Over the last few days, we’ve read a lot about Microsoft Excel and Google Refine. Today we will use that knowledge to clean a dataset and create a simple frequency table.
The data comes from the UT Police Department. I called the public information officer – at the time it was Emily Simerly – and requested a report of every instance in which a campus blue phone used. They gave me the data in the following PDF:
University of Tennessee Blue Phone Incidents 2009
PDFs are the pits. Seriously, avoid PDFs like the plague. I was young and stupid when I requested this data and didn’t ask them if I could get it in a different file format (e.g., csv, excel, ect.). The only good thing about this PDF is that it is a PDF with embedded text as opposed to a image-based PDF (where the whole page is essentially just one big image). If the PDF you are using is image-based, getting the data out is fairly complicated (see this guide by ProPublica).
Because my PDFs included embedded text, I was able to use a third-party application to convert the PDF to an Excel file. Again, ProPublica has a guide for this. Also, the Journalism in the Americas project at University of Texas-Austin has a good list of third-party apps for pulling data from PDFs.
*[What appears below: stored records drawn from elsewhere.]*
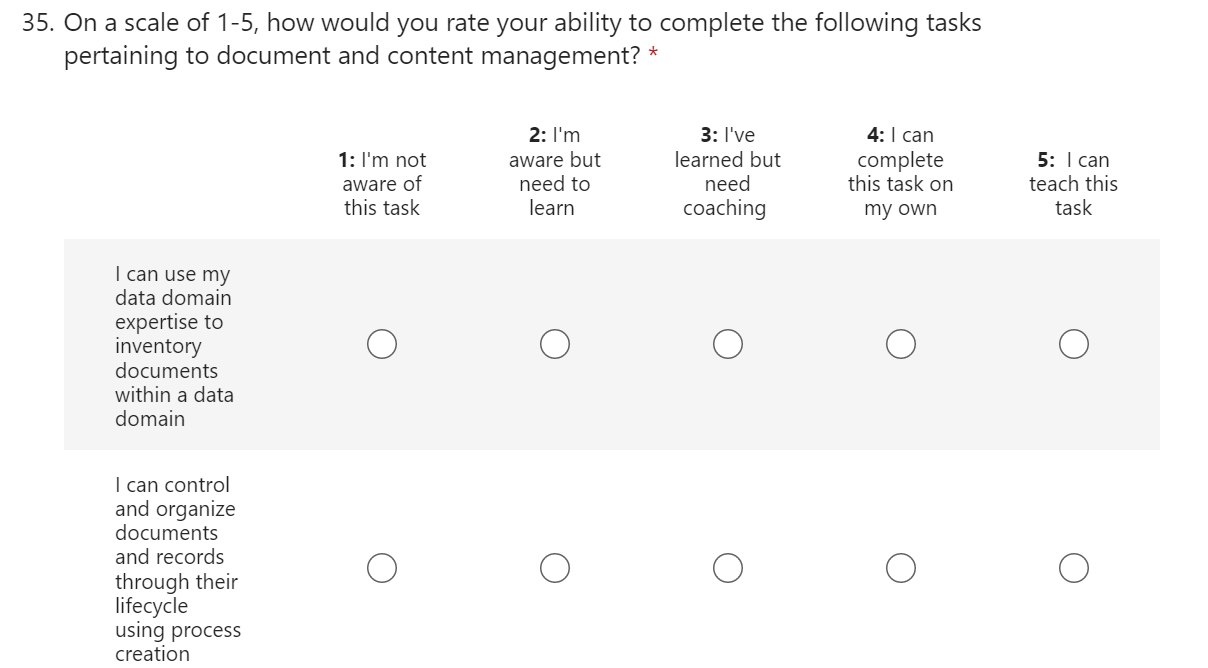Click the "2: I'm aware but need to learn" header
Viewport: 1208px width, 668px height.
(x=554, y=172)
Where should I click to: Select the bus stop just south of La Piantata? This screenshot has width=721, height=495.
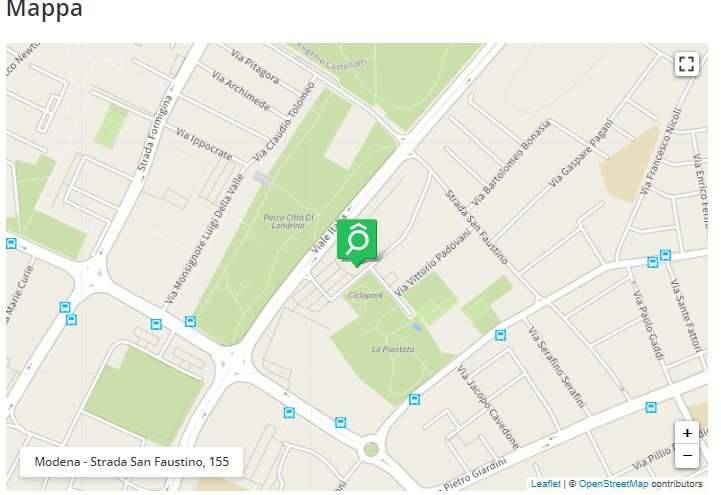pos(414,399)
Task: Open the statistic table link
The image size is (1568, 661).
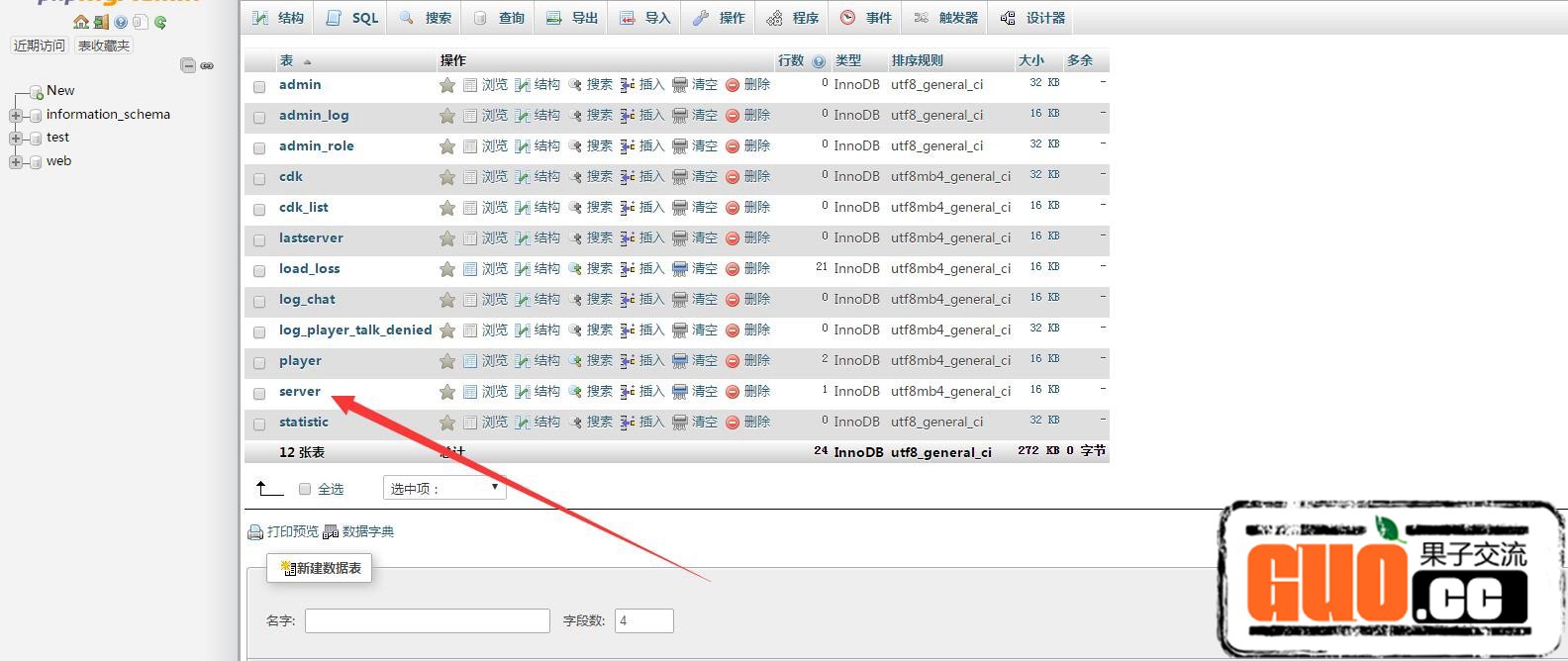Action: [303, 423]
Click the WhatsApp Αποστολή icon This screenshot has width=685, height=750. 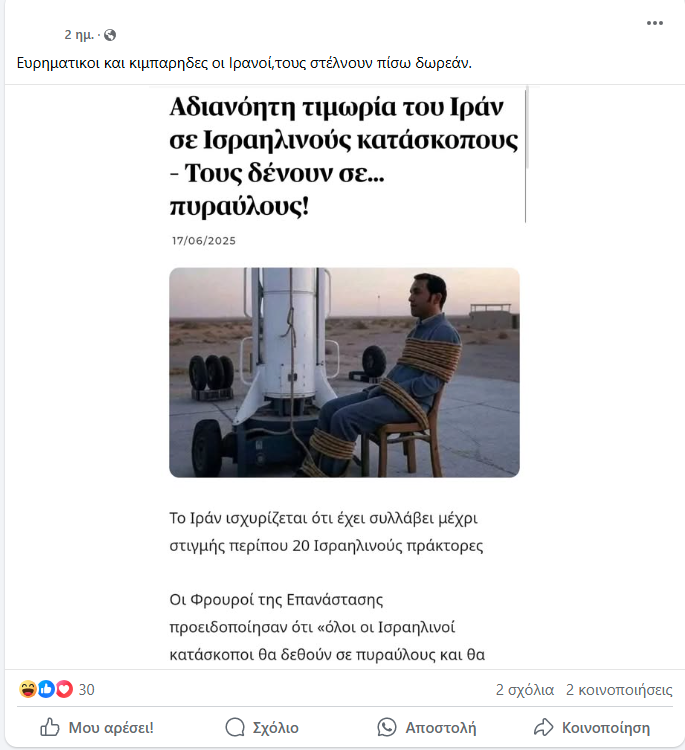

I ended up using Cometdocs, because it was the first one I tried. I simply uploaded the PDF, and they emailed me an Excel file. As you can see, it worked, but it isn’t the prettiest data set.
Now that we have an Excel based dataset, we can start playing with the data. Your assignment for today is to create a simple table that lists the number of incidents at each blue phone during 2009.
You can download the Excel dataset here (if you have problems downloading try right-mouse clicking and choosing “Save file as…”).
Hint: You will have to use both Excel and Refine. Refine has been installed on all the computers in the lab.